§ **WHAT IS NEEDED**
Output everything in the listing exactly, with no line missing.

§ **MATERIAL FOR THIS TASK**
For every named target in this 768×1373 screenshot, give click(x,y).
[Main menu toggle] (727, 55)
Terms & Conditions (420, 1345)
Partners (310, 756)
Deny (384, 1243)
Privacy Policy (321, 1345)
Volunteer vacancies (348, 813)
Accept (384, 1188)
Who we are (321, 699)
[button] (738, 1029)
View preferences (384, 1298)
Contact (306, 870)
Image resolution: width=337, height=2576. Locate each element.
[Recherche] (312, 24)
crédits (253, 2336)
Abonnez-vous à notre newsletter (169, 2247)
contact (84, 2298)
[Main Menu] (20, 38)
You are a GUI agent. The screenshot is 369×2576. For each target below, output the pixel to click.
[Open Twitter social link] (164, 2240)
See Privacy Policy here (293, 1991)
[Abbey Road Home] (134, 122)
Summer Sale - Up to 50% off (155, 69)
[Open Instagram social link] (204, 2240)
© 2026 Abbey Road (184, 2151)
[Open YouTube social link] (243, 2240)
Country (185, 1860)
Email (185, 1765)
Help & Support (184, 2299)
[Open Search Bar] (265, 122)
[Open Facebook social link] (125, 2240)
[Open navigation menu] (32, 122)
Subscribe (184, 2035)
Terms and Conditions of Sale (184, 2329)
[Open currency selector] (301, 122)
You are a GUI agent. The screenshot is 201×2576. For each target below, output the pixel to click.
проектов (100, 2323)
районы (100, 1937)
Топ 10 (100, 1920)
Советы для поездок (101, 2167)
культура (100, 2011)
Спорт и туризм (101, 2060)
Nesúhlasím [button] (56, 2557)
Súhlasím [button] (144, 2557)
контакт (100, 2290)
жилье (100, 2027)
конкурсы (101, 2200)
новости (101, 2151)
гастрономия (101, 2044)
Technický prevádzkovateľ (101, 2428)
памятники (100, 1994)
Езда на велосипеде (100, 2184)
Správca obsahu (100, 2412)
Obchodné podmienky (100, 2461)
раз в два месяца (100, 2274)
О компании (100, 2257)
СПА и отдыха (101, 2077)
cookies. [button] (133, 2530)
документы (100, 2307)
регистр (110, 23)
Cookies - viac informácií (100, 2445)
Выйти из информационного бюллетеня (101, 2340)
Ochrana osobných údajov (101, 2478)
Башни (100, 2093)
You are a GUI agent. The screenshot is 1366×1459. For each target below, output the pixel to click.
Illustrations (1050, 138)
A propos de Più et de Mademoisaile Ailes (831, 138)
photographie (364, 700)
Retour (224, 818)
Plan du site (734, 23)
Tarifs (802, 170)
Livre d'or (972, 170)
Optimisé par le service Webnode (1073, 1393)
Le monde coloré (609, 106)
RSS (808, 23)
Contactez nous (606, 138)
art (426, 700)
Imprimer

§ **ANSWER**
For every named target in this 768×1373 screenshot, give click(x,y).
[Main menu toggle] (727, 55)
Terms & Conditions (420, 1345)
Partners (310, 756)
Deny (384, 1243)
Privacy Policy (321, 1345)
Volunteer vacancies (348, 813)
Accept (384, 1188)
Who we are (321, 699)
[button] (738, 1029)
View preferences (384, 1298)
Contact (306, 870)
Image resolution: width=337, height=2576. Locate each element.
[Recherche] (312, 24)
crédits (253, 2336)
Abonnez-vous à notre newsletter (169, 2247)
contact (84, 2298)
[Main Menu] (20, 38)
You are a GUI agent. The screenshot is 369×2576. For each target below, output the pixel to click.
[Open Twitter social link] (164, 2240)
See Privacy Policy here (293, 1991)
[Abbey Road Home] (134, 122)
Summer Sale - Up to 50% off (155, 69)
[Open Instagram social link] (204, 2240)
© 2026 Abbey Road (184, 2151)
[Open YouTube social link] (243, 2240)
Country (185, 1860)
Email (185, 1765)
Help & Support (184, 2299)
[Open Search Bar] (265, 122)
[Open Facebook social link] (125, 2240)
[Open navigation menu] (32, 122)
Subscribe (184, 2035)
Terms and Conditions of Sale (184, 2329)
[Open currency selector] (301, 122)
You are a GUI agent. The screenshot is 201×2576. For each target below, output the pixel to click.
проектов (100, 2323)
районы (100, 1937)
Топ 10 (100, 1920)
Советы для поездок (101, 2167)
культура (100, 2011)
Спорт и туризм (101, 2060)
Nesúhlasím [button] (56, 2557)
Súhlasím [button] (144, 2557)
контакт (100, 2290)
жилье (100, 2027)
конкурсы (101, 2200)
новости (101, 2151)
гастрономия (101, 2044)
Technický prevádzkovateľ (101, 2428)
памятники (100, 1994)
Езда на велосипеде (100, 2184)
Správca obsahu (100, 2412)
Obchodné podmienky (100, 2461)
раз в два месяца (100, 2274)
О компании (100, 2257)
СПА и отдыха (101, 2077)
cookies. [button] (133, 2530)
документы (100, 2307)
регистр (110, 23)
Cookies - viac informácií (100, 2445)
Выйти из информационного бюллетеня (101, 2340)
Ochrana osobných údajov (101, 2478)
Башни (100, 2093)
You are a GUI agent. The screenshot is 1366×1459. For each target below, output the pixel to click.
Illustrations (1050, 138)
A propos de Più et de Mademoisaile Ailes (831, 138)
photographie (364, 700)
Retour (224, 818)
Plan du site (734, 23)
Tarifs (802, 170)
Livre d'or (972, 170)
Optimisé par le service Webnode (1073, 1393)
Le monde coloré (609, 106)
RSS (808, 23)
Contactez nous (606, 138)
art (426, 700)
Imprimer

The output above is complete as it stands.